- STF, na primeira turma, rejeita por unanimidade os recursos das defesas e mantém as condenações pelo assassinato de Marielle Franco e do motorista Anderson Gomes, em 2018, no Rio de Janeiro.
- Os embargos de declaração foram considerados protelatórios, com o objetivo de evitar a condenação definitiva, caracterizando mero inconformismo com o desfecho do julgamento.
- Condução da ação penal envolve Domingos Brazão, Francisco Brazão (irmãos) com 76 anos e 3 meses de prisão, Ronald Paulo Alves (56), Rivaldo Barbosa (18) e Robson Fonseca (9).
- Em fevereiro, o colegiado já havia condenado os participantes, apontando Domingos e Chiquinho Brazão como mandantes; todos foram condenados por organização criminosa armada, dupla tentativa de homicídio e homicídio qualificado.
- A Procuradoria-Geral da República afirmou que o crime teve motivação política, relacionada à atuação de Marielle na Câmara do Rio, contrariando interesses dos irmãos Brazão em questões ligadas a milícias.
O Supremo Tribunal Federal rejeitou por unanimidade os recursos das defesas dos condenados pelo assassinato da vereadora Marielle Franco e do motorista Anderson Gomes, ocorrido em 2018, no Rio de Janeiro.
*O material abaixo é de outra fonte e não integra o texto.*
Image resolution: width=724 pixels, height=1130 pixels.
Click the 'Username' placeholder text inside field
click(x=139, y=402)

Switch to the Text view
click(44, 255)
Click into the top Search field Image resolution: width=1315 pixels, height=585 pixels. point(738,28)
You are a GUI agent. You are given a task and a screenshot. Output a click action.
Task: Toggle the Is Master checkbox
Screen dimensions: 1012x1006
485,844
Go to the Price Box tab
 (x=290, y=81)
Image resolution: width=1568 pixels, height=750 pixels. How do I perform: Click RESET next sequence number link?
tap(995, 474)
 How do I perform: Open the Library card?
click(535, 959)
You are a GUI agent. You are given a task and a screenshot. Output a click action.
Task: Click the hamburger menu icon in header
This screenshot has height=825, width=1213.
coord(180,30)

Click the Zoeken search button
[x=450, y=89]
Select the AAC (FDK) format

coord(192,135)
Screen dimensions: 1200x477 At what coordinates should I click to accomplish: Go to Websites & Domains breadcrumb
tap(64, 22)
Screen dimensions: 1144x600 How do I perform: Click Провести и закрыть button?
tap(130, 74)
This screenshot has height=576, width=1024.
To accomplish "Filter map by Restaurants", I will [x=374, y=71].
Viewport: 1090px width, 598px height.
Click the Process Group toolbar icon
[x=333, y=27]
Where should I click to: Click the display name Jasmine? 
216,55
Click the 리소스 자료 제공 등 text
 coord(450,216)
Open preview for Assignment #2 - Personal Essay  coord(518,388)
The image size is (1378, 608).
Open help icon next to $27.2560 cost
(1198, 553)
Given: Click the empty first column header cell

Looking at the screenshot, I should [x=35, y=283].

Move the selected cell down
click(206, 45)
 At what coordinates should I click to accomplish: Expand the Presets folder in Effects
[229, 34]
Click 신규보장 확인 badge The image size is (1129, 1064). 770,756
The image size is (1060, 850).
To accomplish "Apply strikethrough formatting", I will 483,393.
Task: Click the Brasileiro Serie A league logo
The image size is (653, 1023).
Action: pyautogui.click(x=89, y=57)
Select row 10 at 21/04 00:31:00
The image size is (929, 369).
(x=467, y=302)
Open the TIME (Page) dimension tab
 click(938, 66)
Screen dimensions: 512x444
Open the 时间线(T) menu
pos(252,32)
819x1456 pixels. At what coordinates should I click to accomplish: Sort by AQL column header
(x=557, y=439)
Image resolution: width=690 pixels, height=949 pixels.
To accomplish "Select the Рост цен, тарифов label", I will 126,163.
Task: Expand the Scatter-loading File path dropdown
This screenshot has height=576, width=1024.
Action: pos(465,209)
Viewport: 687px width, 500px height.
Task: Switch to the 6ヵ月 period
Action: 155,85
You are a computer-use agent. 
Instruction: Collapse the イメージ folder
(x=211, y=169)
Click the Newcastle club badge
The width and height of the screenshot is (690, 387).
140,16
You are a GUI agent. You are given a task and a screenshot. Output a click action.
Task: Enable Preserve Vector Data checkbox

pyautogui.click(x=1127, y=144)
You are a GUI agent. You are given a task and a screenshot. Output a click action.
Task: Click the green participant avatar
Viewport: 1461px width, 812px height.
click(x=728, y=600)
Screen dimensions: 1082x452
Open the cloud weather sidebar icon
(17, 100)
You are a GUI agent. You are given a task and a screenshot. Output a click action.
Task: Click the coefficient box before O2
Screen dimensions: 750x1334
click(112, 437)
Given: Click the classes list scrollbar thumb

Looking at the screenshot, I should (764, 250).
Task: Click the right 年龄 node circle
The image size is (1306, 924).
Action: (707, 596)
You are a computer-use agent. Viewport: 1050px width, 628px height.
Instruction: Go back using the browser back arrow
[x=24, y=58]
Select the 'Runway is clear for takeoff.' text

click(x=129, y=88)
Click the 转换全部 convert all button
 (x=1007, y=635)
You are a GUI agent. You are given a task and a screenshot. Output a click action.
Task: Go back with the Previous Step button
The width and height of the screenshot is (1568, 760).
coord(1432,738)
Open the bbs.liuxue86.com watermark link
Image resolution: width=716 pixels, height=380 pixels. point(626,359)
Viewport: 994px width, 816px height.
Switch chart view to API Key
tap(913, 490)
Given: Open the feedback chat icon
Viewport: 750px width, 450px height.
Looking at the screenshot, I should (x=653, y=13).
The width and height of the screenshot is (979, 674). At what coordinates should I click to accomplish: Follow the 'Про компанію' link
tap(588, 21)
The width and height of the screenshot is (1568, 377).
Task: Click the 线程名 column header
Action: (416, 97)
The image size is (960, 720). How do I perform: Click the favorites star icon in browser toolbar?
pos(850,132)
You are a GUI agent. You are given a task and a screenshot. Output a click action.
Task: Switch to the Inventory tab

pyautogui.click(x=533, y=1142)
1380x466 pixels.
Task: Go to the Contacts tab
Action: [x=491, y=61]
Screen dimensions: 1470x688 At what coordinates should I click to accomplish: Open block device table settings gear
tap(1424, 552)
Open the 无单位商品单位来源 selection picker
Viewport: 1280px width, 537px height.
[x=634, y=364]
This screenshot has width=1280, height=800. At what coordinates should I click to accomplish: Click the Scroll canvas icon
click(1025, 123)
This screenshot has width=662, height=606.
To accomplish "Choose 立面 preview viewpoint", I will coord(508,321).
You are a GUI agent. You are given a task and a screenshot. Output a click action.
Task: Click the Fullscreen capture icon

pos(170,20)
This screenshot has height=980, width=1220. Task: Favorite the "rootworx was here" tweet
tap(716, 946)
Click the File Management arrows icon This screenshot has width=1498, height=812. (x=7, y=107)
A decisão mantém as condenações já proferidas.
A Primeira Turma entendeu que os embargos de declaração são protelatórios, usados para evitar que a condenação se torne definitiva. Os ministros classificaram os recursos como mero inconformismo com o desfecho do julgamento.
Os embargos foram apresentados por Domingos Brazão, Francisco Brazão, Ronald Paulo Alves, Rivaldo Barbosa e Robson Fonseca. As defesas alegaram omissões e obscuridades na decisão, além de questionarem critérios de dosimagem da pena e o valor de indenização.
O relator, ministro Alexandre de Moraes, destacou que a fundamentação da decisão colegiada está alinhada às provas e que a pena foi fixada conforme o convencimento dos julgadores sobre a gravidade dos fatos.
Em fevereiro, o STF já havia condenado os envolvidos no caso. Domingos e Chiquinho Brazão foram apontados como mandantes e responderam por organização criminosa armada, duplo homicídio qualificado e tentativa de homicídio qualificada; Ronald Paulo Alves Pereira, Rivaldo Barbosa e Robson Calixto Fonseca também foram condenados.
Segundo a Procuradoria-Geral da República, o crime teve motivação política, relacionada à atuação de Marielle Franco na Câmara Municipal do Rio de Janeiro, que contrariava interesses dos irmãos Brazão em questões ligadas à regularização de áreas sob influência de milícias.